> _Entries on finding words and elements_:
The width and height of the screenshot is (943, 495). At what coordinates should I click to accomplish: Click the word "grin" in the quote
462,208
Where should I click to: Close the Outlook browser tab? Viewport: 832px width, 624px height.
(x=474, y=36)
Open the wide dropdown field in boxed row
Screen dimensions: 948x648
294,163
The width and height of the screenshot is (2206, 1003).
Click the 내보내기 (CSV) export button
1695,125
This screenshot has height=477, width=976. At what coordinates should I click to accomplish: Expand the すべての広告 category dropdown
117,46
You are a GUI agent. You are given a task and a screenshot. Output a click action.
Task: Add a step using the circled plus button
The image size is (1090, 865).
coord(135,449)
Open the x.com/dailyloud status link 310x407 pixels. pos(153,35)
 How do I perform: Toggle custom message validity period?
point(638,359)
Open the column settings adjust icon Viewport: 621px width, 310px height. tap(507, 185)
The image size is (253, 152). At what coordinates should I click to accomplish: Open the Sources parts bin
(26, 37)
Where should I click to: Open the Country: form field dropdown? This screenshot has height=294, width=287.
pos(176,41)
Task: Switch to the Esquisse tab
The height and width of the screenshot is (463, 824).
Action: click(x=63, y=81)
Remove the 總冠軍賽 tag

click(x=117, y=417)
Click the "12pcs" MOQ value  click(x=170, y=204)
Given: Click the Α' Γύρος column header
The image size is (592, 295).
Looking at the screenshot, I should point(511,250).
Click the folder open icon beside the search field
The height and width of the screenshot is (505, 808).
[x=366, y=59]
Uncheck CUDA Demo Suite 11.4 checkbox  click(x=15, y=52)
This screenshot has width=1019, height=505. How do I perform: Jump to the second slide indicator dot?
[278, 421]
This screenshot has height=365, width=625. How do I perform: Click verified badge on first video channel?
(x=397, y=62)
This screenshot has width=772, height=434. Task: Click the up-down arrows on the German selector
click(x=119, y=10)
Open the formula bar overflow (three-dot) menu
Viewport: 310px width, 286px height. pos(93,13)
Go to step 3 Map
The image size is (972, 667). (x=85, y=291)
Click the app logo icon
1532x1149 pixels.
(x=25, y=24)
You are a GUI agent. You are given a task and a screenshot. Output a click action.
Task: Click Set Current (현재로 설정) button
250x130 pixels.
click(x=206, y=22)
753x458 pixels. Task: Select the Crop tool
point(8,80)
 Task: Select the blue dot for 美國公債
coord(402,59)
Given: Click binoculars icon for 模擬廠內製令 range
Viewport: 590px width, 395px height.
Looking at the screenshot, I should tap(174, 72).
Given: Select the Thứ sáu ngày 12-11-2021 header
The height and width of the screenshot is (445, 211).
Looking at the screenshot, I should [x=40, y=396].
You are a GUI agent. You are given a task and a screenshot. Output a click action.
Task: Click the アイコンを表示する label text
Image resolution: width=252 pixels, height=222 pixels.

> _PROBLEM TO SOLVE_: Render the items as a JSON list of strings, one string per line with blank lines omitted. Cover only the part that opens at the first line and closes with the line containing "click(x=119, y=10)", both included.

> _CORRECT ANSWER_:
[
  "The width and height of the screenshot is (943, 495). At what coordinates should I click to accomplish: Click the word \"grin\" in the quote",
  "462,208",
  "Where should I click to: Close the Outlook browser tab? Viewport: 832px width, 624px height.",
  "(x=474, y=36)",
  "Open the wide dropdown field in boxed row",
  "Screen dimensions: 948x648",
  "294,163",
  "The width and height of the screenshot is (2206, 1003).",
  "Click the 내보내기 (CSV) export button",
  "1695,125",
  "This screenshot has height=477, width=976. At what coordinates should I click to accomplish: Expand the すべての広告 category dropdown",
  "117,46",
  "You are a GUI agent. You are given a task and a screenshot. Output a click action.",
  "Task: Add a step using the circled plus button",
  "The image size is (1090, 865).",
  "coord(135,449)",
  "Open the x.com/dailyloud status link 310x407 pixels. pos(153,35)",
  " How do I perform: Toggle custom message validity period?",
  "point(638,359)",
  "Open the column settings adjust icon Viewport: 621px width, 310px height. tap(507, 185)",
  "The image size is (253, 152). At what coordinates should I click to accomplish: Open the Sources parts bin",
  "(26, 37)",
  "Where should I click to: Open the Country: form field dropdown? This screenshot has height=294, width=287.",
  "pos(176,41)",
  "Task: Switch to the Esquisse tab",
  "The height and width of the screenshot is (463, 824).",
  "Action: click(x=63, y=81)",
  "Remove the 總冠軍賽 tag",
  "click(x=117, y=417)",
  "Click the \"12pcs\" MOQ value  click(x=170, y=204)",
  "Given: Click the Α' Γύρος column header",
  "The image size is (592, 295).",
  "Looking at the screenshot, I should point(511,250).",
  "Click the folder open icon beside the search field",
  "The height and width of the screenshot is (505, 808).",
  "[x=366, y=59]",
  "Uncheck CUDA Demo Suite 11.4 checkbox  click(x=15, y=52)",
  "This screenshot has width=1019, height=505. How do I perform: Jump to the second slide indicator dot?",
  "[278, 421]",
  "This screenshot has height=365, width=625. How do I perform: Click verified badge on first video channel?",
  "(x=397, y=62)",
  "This screenshot has width=772, height=434. Task: Click the up-down arrows on the German selector",
  "click(x=119, y=10)"
]